French firm seals train deal amid diplomatic differences
EUROPE

French firm seals train deal amid diplomatic differences

Despite new pact between US, UK, Australia over nuclear submarine alliance, Melbourne inks agreement for commuter trains as well

News Service AA

French rail transport manufacturer Alstom has agreed to a €300 million ($351 million) agreement to build commuter trains for the city of Melbourne amid a major diplomatic row between France and the Australian, US, and UK governments over a new global security pact, according to a company statement.
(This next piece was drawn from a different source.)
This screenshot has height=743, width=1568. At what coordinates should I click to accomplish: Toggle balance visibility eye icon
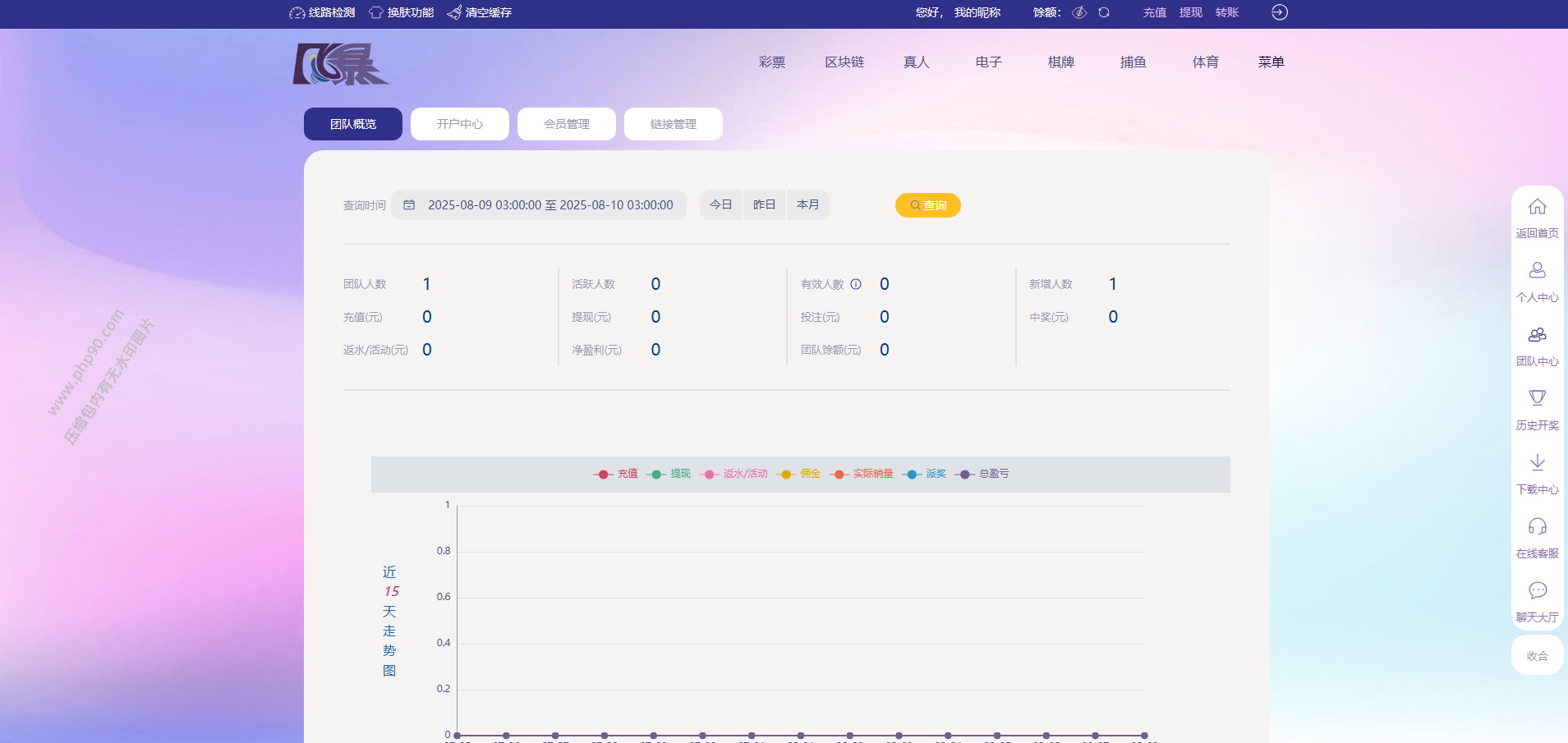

The 93-year-old company, based in the northern Paris suburb of Saint-Ouen, inked a deal on Monday with the second-largest city Down Under for manufacturing 25 six-car X’trapolis trains.

Alstom, also the company behind France’s high-speed AGV and TGV trains as well as the Eurostar, makes passenger transport along with signaling equipment and locomotives.

The new trains are to be built in the town of Victoria with at least 60% of the materials coming from local suppliers. The town of Ballarat, just near Melbourne, is home to an Alstom plant.

The diplomatic discord afoot however started last week after an announcement by the US, UK, and Australia on the formation of an alliance, with Australia receiving a new set of nuclear-powered submarines from the US and UK allies. The announcement was led by US President Joe Biden from the White House, with Australian Prime Minister Scott Morrison and British Prime Minister Boris Johnson tuning in virtually.

The new pact, dubbed AUKUS, will discard the Future Submarine Program that France currently has in place with Australia to build diesel-powered submarines. The contract is worth some €56 billion ($66 billion). Australia will assemble eight nuclear-powered submarines with its new allies, the US and UK.

French government officials were immediately taken aback by the announcement, issuing a press release on Thursday with their dismay over what they called "unprecedented challenges" being faced in the Indo-Pacific region.

Since then, Foreign Minister Jean-Yves Le Drian has given multiple TV interviews excoriating the alliance, calling it everything from “regrettable” to “duplicitous.”

On Sunday, French government spokesman Gabriel Attal called the matter a “major breach of confidence.”

Biden on Sunday requested a phone call with French President Emmanuel Macron for later in the week to ease the tensions that have erupted over the new tri-country pact.

On Friday night, France also recalled its ambassadors to the US and Australia from Washington and Canberra to discuss the issue.